You see – people like me have waited a very long time to see a socialist case being presented nationally at the ballot box. If Jeremy Corbyn MP is not your cuppa as the twice democratically elected leader of the Labour Party, I hope that you’re able to use your vote wisely.
On the night of the results presented by David Dimbleby, I would much rather a Conservative seat fall to the LibDems or Greens, than not at all. I feel the loathing of Tim Farron MP tapping me on my shoulder, but I have nothing against Tim or his party. Indeed, I follow Tim (@timfarron) on Twitter, and he follows me. I think it’s true that many people will be going into this election feeling that the LibDem is fundamentally a good partner who’s had a period of ‘cheating on you’ – whether that was in welfare benefits cuts (introduced the outsourcing of benefits assessment in the first place), turboboosting privatisation through the Health and Social Care Act (2012) (rampant in the latter years of Tony Blair’s government, when Blair coincidentally was aiming to be President of the EU and competition law was a central plank of the free movement policy), or tuition fees (Labour are not innocent here either).
If you strongly believe in membership of the European Union, and you feel ‘left of centre’, then it’s not a bad thing if the Liberal Democrats can act as a brake for a Conservative administration anyway. I feel that this would be an ideal outcome for Tim Farron MP. Do it if you have no problems with Tim Farron MP becoming the new Nick Clegg, or the new Deputy Prime Minister. For all the bravura of the LibDems in parliament, causing the ‘strong opposition’ which Theresa May claimed caused her to trigger this snap election in the first place, unbelievably all 9 MPs have voted three ways on the EU.
And parliament has not in any way (nor the House of Lords) “obstructed” the progress of triggering of Art. 50, as claimed by Brexit dinosaurs such as Lord Michael Howard. In fact, many pro European Union voters, whether in the Labour Party or otherwise, feel that the opposition to triggering Article 50, knowing that Brexit is likely to be a cataclysmic disaster, could and should have been much stronger.

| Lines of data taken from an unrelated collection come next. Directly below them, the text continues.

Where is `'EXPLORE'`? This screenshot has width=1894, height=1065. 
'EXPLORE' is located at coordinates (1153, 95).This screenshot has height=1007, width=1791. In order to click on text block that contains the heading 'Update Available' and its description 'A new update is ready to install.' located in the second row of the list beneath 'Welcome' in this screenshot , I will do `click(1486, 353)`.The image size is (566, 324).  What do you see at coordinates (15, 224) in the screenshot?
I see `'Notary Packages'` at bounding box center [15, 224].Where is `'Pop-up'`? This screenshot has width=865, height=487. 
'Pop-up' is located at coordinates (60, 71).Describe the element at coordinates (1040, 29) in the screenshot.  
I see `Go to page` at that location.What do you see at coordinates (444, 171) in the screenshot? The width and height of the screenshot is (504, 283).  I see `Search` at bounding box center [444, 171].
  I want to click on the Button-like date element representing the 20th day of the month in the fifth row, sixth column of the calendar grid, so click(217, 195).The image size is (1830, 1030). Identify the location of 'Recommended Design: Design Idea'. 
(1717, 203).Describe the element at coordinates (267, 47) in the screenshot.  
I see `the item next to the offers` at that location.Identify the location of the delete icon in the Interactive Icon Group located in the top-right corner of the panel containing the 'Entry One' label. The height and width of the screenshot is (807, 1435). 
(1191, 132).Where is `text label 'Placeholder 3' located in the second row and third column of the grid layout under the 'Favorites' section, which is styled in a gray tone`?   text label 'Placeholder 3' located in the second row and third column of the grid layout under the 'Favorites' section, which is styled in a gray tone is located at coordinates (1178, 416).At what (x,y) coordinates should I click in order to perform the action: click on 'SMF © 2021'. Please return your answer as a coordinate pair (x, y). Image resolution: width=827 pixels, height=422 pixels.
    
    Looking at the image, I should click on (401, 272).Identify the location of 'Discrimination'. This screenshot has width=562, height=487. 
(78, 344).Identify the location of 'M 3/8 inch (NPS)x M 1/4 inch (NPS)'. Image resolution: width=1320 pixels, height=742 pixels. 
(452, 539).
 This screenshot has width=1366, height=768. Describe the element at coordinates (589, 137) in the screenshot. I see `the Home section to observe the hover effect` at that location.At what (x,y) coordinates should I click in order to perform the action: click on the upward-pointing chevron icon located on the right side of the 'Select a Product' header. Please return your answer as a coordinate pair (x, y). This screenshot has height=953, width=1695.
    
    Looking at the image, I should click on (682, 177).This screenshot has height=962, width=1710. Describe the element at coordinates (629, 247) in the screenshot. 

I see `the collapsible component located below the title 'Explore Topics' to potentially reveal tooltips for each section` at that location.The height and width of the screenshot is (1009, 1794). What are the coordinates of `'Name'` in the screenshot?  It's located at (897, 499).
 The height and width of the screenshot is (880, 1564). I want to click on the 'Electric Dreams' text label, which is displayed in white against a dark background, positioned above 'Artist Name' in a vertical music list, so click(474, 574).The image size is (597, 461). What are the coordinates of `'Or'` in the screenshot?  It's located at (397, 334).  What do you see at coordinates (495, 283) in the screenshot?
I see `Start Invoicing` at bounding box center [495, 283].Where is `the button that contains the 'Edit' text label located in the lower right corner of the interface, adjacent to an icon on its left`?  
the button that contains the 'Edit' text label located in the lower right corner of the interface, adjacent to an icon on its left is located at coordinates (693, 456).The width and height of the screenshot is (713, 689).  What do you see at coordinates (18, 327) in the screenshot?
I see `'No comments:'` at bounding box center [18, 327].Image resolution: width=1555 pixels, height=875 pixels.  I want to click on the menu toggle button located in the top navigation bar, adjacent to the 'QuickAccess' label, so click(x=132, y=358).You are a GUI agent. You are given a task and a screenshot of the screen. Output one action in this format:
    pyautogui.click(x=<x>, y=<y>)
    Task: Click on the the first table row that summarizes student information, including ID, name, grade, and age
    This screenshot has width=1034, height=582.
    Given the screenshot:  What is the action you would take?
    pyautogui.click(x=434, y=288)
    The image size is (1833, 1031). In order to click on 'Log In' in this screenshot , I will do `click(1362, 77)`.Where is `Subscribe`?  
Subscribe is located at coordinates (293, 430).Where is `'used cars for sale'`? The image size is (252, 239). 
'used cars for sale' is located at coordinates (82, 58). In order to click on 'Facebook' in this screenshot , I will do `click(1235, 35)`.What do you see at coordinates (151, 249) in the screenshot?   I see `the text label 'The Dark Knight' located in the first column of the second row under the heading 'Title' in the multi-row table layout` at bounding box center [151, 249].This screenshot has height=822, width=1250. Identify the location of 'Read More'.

As a purely technocratic exercise —— I can understand why, with his constituency seats evenly divided between ‘remain’ and ‘Brexit’, why Jeremy Corbyn MP has led his party not to oppose Brexit. I can see why Jeremy Corbyn can see ‘positives’ to Brexit: i.e. it gives license to protection of important rights in law, such as in environment or employment, which otherwise get ‘grandfathered’ in a corrupted, Tory, way; it allows state aid to ailing and flailing industries not as easily possible as under EU membership (such as the steel industry). But that’s not to say that Brexit comes with it colossal problems – such as severely hampering skills mixes for certain sectors (not just Starbucks Baristas, as the stereotype goes, but for people in the NHS and social care), import inflation, lack of influence in EU policy, problems in not being in the single market (and under Theresa May voluntarily not being in the customs union). But it’s been Theresa May’s call on this – so the buck should stop there.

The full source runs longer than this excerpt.